Students must turn to the working class, she insisted, in Britain and internationally: “The struggle is one against international capitalism, against the owners of the means of production, and what we are calling for on the World Socialist Web Site is the reorganisation of society on the basis of economic need, not profit. What is required is an international perspective, a socialist perspective—for the banks and very big industries to be taken over under workers control.

 

“It means bringing down the coalition government and the fight for a workers’ government pledged to socialist policies…. It means building a new socialist party.”

Shaoul received a warm round of applause after her talk, and the meeting was opened for discussion. The first student to speak said the meeting should call for the resignation of the local National Union of Students (NUS) leadership, as they had refused to give any support to the occupation: “They have done nothing for us and will do nothing for us and are more united with the university top brass than they ever will be with us students.”

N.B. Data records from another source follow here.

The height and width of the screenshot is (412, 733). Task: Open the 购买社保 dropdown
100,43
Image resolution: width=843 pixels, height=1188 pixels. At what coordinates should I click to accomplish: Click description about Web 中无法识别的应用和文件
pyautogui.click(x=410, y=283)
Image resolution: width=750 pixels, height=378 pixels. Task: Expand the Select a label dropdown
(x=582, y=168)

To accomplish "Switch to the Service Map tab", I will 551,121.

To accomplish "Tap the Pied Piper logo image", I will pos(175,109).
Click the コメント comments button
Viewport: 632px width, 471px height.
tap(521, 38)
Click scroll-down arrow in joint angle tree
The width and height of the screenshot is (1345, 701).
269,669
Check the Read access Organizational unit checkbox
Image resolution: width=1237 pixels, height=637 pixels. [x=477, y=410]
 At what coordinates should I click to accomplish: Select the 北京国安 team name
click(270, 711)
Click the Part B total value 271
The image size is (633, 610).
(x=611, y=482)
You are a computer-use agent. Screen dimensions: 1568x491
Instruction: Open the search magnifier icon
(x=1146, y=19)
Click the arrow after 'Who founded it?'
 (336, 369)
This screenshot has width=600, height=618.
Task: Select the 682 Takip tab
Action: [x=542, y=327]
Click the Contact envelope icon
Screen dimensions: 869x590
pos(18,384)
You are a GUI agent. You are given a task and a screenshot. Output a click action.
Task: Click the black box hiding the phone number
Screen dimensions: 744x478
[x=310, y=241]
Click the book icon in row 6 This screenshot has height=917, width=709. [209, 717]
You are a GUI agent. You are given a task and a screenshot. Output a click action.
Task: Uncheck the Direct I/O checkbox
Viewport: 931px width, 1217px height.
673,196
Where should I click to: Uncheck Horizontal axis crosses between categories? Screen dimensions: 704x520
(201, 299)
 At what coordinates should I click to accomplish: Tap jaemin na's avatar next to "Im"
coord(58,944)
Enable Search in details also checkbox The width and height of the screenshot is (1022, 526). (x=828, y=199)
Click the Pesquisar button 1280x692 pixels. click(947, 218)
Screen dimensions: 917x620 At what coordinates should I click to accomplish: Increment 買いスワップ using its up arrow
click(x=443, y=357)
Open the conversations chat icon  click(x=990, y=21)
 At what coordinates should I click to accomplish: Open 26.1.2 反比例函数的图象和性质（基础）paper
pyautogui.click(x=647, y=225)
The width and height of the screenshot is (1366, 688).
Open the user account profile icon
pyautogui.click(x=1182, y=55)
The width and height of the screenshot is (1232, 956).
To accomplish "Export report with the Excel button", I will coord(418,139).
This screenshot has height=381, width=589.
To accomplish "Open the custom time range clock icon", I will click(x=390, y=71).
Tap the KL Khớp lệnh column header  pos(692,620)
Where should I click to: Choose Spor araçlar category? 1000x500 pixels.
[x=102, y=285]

A member of the Socialist Workers Party immediately opposed this call for the resignation of the NUS leadership, “because actually they do represent a lot of people and we don’t want to reject them completely”.

Several in the audience who identified themselves as SWP members made no criticism of the NUS, the trade union bureaucracy or the Labour Party who support the austerity measures being imposed by the government.

One SWP member said that the building of a new political party was “not realistic” and that “parties were extremely hard to form”. Opposing any perspective of linking the occupations and the broadening anti-austerity movement to a struggle against capitalism, he added, “The situation is that in this movement we don’t have the time to dedicate the resources needed to create a new party as it would not create that much publicity.”

Robert Stevens, a member of the SEP, also spoke in the discussion. He said that the WSWS had extensively covered the Greek debt crisis and the imposition of austerity measures over the past year. This has been implemented “by PASOK, a Labour government”. As a result, “living standards have fallen by 30 percent, and it was recently reported that millions of people can no longer afford utility bills…. However, what workers face in Greece is that the unions will not fight any of it.

“The main trade union leaders in Greece are members of PASOK. We interviewed the spokesman for the private sector union and other high-ranking union officials. They said that as the austerity gets deeper, they would not be opposing it. They said that the unions were not about bringing the government down.”

The unions in Britain play the same role, he added. “The Trade Union Congress has said there will be no action at all, except a march, to be held in March, nearly a year after the cuts came in.”

The student occupations in Britain were taking place because the NUS and the unions had done nothing to defend education. “Workers and young people, students will have to organise independently in rank-and-file committees, occupations, sit-ins, etc.”

An SWP member responded to Stevens, stating that to make an analogy with the Greek situation was incorrect. “In Ireland, the workers didn’t fight back successfully, in a coordinated way, and they are really paying for the crisis now,” he said. “In Greece, where the workers did start to fight back, we can see there is a real material difference as to how workers are faring in that country.”

“The lessons we need to draw out of this is not about the role of the bureaucracy and how they try to put down the struggle, but actually how you can fight back on a national level,” he concluded. “A lesson we can learn from Greece is that of organising a general strike.”

This was another overt defence of the trade union bureaucracy. The general strikes in Greece have been called by the unions every few months, not to carry forward a struggle against the government, but precisely to contain such a movement and ensure that PASOK remains in power.

The response of the SWP to Shaoul’s talk is instructive. It makes clear that they are opposed to the development of a genuinely socialist party while insisting at every juncture that the political monopoly of Labour and the TUC must not be challenged.